WORK TO COMPLETE: Reproduce, exactly and in full, only the lines below from the one containing "You are a GUI" through the one containing "Rafael van der".

DATA EXCERPTS: Begin

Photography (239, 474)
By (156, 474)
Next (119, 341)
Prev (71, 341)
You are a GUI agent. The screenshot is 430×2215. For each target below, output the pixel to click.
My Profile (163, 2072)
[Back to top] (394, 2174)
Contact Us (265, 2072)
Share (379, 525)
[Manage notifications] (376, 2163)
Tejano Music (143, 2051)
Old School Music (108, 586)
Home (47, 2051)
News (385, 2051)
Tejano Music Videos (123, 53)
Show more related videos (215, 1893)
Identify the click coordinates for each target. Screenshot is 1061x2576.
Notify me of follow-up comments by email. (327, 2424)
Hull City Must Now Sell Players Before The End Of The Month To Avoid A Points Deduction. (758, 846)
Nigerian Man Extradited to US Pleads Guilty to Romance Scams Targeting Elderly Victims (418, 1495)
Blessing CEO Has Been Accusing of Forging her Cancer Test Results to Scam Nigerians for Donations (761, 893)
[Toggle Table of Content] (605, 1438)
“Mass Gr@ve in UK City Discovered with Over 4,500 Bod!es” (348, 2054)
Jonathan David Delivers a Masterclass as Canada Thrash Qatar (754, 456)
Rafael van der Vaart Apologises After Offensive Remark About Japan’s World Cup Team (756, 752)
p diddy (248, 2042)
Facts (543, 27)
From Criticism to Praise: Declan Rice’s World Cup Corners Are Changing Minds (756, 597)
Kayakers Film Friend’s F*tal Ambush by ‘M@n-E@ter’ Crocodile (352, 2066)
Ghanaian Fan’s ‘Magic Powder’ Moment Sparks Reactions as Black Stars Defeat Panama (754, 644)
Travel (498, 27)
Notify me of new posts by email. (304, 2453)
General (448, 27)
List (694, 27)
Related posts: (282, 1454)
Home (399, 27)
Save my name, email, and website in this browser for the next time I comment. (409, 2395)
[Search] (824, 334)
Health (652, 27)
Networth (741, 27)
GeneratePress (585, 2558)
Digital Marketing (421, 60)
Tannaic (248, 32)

DATA EXCERPTS: End

ANSWER AREA:
You are a GUI agent. The screenshot is 430×2215. For each target below, output the pixel to click.
My Profile (163, 2072)
[Back to top] (394, 2174)
Contact Us (265, 2072)
Share (379, 525)
[Manage notifications] (376, 2163)
Tejano Music (143, 2051)
Old School Music (108, 586)
Home (47, 2051)
News (385, 2051)
Tejano Music Videos (123, 53)
Show more related videos (215, 1893)
Identify the click coordinates for each target. Screenshot is 1061x2576.
Notify me of follow-up comments by email. (327, 2424)
Hull City Must Now Sell Players Before The End Of The Month To Avoid A Points Deduction. (758, 846)
Nigerian Man Extradited to US Pleads Guilty to Romance Scams Targeting Elderly Victims (418, 1495)
Blessing CEO Has Been Accusing of Forging her Cancer Test Results to Scam Nigerians for Donations (761, 893)
[Toggle Table of Content] (605, 1438)
“Mass Gr@ve in UK City Discovered with Over 4,500 Bod!es” (348, 2054)
Jonathan David Delivers a Masterclass as Canada Thrash Qatar (754, 456)
Rafael van der Vaart Apologises After Offensive Remark About Japan’s World Cup Team (756, 752)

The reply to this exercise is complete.